В этом будущем синтезе на основе Святых Отцов о. Флоровский видит оправдание всей истории русского богословия. Это составляет основной недостаток его книги: о. Флоровский хочет различить истину и ложь в нерасчлененном историческом процессе, в смене исторических персонажей. Он как бы хочет увидеть и оценить Русскую Церковь в целом: свт. Филарета и Ю.Ф. Самарина, свт. Феофана Затворника и В.С. Соловьева… Он стремится уловить, сохранить и передать “атмосферу” Русской церковности. И это ему удалось, с тем только замечанием, что эта атмосфера им же и создана, и никогда на деле не существовала.
Оценка истории вообще, а тем более Церковной, должна проводиться с высшей точки: с точки зрения Евангельской истины, для чего необходимо очертить круг, в который не проникает ничто нечистое и несовершенное. Такой круг всегда вокруг себя прочерчивала Церковь, вооруженная разумной верой.
При такой погруженности в историческую ткань мнений и биографий, настроений и падений, о. Флоровский видит исторический синтез (которого он и должен был бы достигнуть в своей книге, будь он просто историком) не столько в истолковании прошлого, сколько в творческом исполнении будущего. Причину для оптимизма – в духе Ф.М. Достоевского – о. Флоровский видит в том, что преодоление заблуждений, сомнений и неверия якобы высвобождает большую энергию для будущего, чем “правильное” историческое существование.

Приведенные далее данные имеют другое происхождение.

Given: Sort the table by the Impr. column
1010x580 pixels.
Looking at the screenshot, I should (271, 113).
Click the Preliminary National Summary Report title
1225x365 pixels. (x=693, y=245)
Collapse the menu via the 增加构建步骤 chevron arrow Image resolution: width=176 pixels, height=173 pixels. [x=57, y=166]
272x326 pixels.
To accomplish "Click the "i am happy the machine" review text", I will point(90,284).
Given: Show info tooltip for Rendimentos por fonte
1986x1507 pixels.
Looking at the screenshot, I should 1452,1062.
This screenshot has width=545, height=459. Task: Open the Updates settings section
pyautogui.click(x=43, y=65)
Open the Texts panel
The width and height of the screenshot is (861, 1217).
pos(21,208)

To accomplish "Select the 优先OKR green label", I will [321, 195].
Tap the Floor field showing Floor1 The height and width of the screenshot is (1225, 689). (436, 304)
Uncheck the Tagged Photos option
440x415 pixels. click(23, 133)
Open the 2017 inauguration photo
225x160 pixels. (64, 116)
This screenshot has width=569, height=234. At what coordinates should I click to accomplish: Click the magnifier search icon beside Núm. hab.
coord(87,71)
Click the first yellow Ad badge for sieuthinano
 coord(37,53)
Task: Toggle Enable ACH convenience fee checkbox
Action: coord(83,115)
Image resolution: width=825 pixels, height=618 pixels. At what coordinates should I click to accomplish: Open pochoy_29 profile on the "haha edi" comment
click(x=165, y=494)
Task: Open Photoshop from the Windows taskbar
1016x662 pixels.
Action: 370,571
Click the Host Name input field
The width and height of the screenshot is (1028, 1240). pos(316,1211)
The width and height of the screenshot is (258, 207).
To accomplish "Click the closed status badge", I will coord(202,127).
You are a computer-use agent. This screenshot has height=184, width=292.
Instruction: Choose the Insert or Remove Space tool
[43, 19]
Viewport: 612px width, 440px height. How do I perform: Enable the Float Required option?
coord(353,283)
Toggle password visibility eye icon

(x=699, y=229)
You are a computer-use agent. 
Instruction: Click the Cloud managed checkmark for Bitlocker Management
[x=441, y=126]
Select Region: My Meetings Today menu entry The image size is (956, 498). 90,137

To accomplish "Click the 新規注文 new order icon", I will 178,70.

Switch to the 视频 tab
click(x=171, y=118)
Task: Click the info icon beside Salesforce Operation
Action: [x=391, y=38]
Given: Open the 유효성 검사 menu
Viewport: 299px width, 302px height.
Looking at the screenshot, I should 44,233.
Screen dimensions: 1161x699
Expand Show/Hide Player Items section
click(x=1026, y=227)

Оптимизм о. Флоровского особенно ярко должен контрастировать с его жестким осуждением Русской истории: Вся она в перебоях, в приступах, в отречениях или увлечениях, в разочарованиях, изменах, разрывах. Всего меньше в ней непосредственной цельности. Даже если это так, то еще неизвестно, отличается ли Русская история в этом смысле чем-нибудь от Библейской истории, от истории Западной Европы, от истории Византии, наконец.
Проект, обрисованный в “П.р.б.”, противоположен здравому христианскому истолкованию, требующему понять ложь и глупость как недолжное, и поэтому чуждое Церкви, а истину – как должное и присущее. Только история человечества – цепь злодейств, а история Церкви – история правды. “П.р.б.” соединяют то и другое в ложном синтезе, и поэтому, как концепция, находятся даже дальше от истины, чем многие описанные в “П.р.б.” заблуждения и ереси.